• _Exercise details_: Reproduce the items from the line containing "The height and" through the line containing "tap(252, 17)", leaving out the pictures.

• _Record excerpts_:
-- Start --
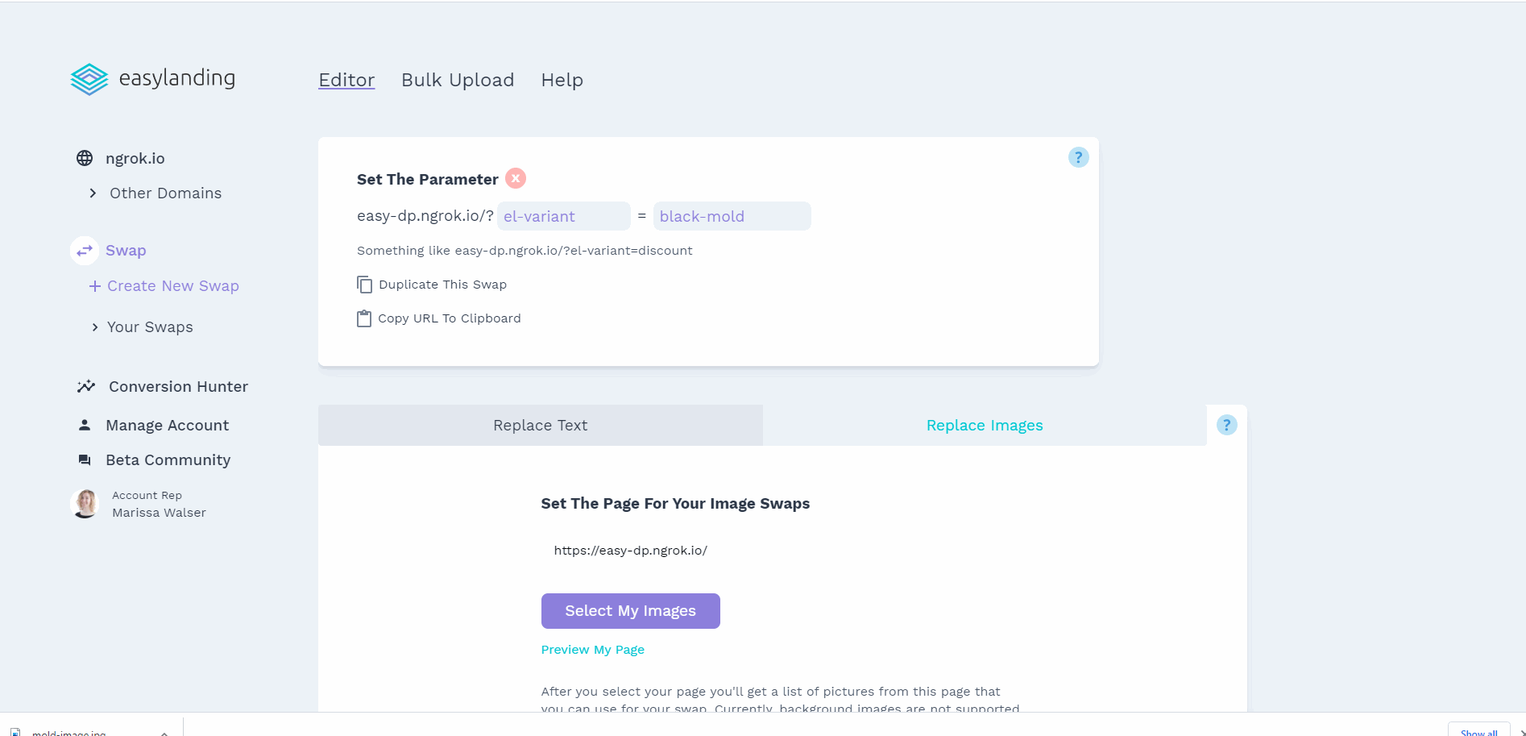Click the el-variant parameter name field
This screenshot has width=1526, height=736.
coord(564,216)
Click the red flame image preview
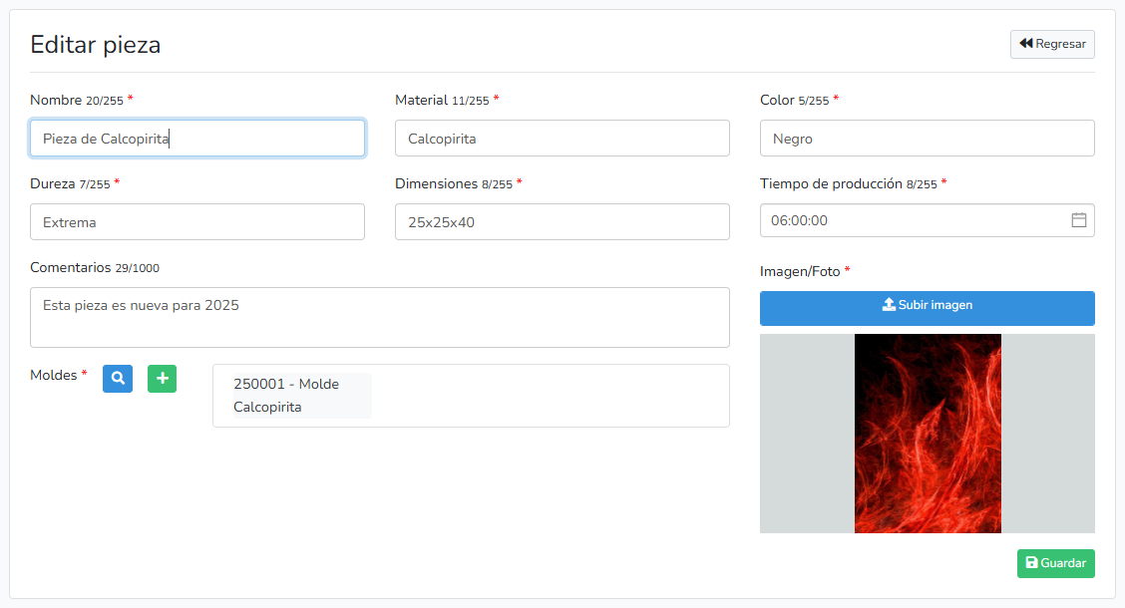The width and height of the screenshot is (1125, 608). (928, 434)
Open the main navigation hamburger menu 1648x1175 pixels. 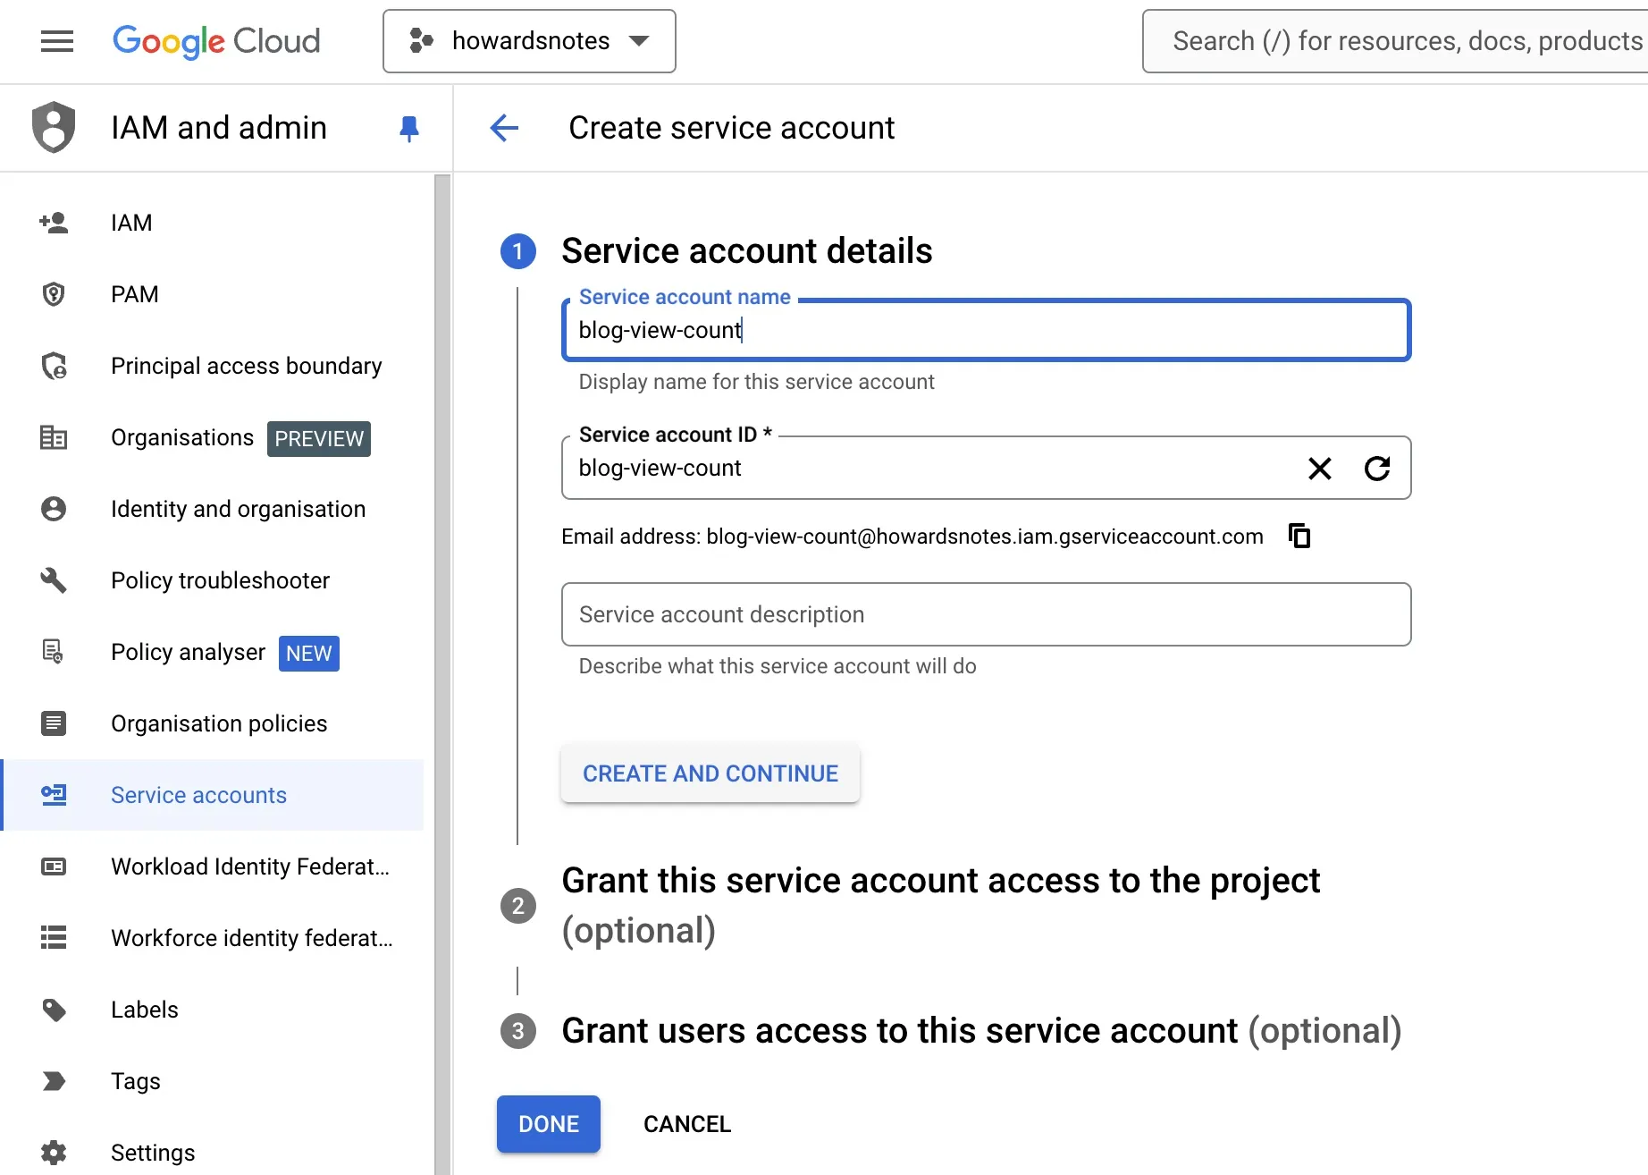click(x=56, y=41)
-- End --
-- Start --
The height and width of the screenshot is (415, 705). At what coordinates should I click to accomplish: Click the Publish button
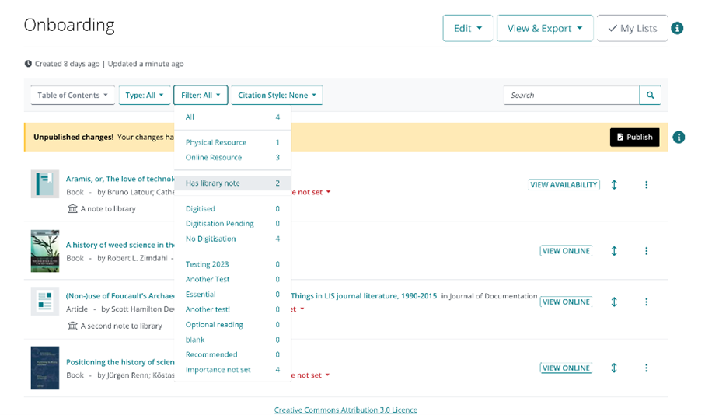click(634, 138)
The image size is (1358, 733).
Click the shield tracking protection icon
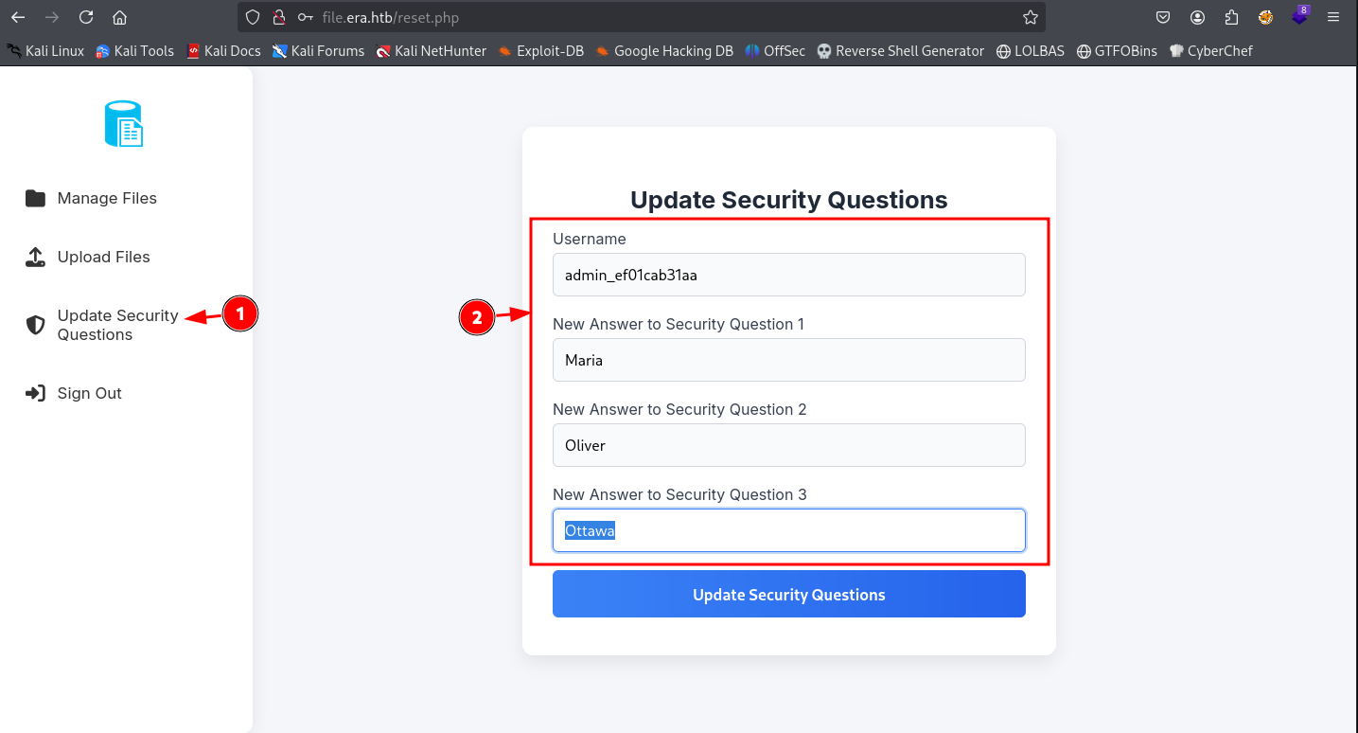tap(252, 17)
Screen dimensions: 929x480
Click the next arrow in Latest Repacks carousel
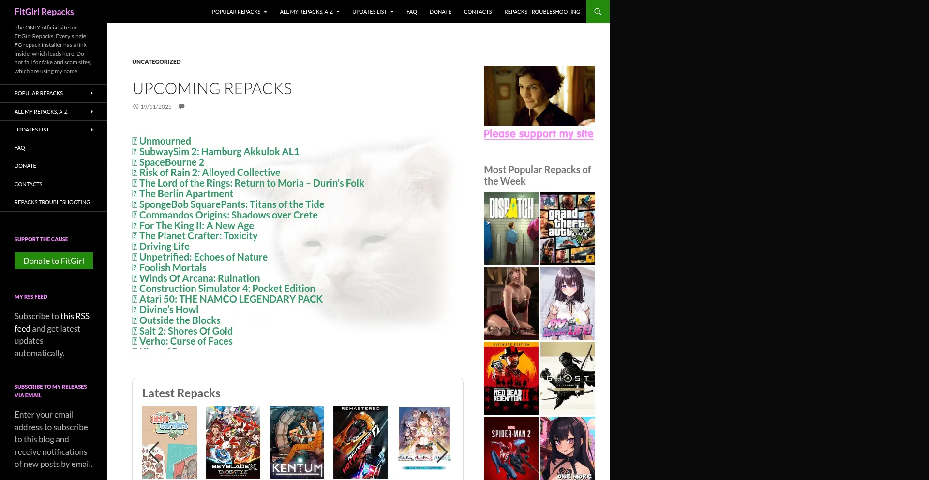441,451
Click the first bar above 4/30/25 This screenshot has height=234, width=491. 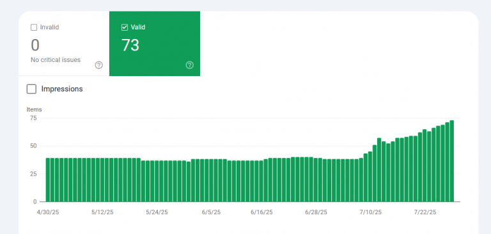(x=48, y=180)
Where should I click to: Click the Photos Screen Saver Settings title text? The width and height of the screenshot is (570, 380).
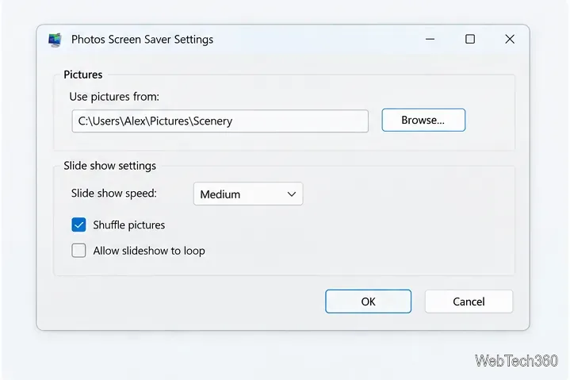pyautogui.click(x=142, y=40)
-- End --
• _Solution to this problem_:
The height and width of the screenshot is (415, 705). At what coordinates should I click to accomplish: Click the Publish button
click(634, 138)
The image size is (1358, 733).
Click the shield tracking protection icon
tap(252, 17)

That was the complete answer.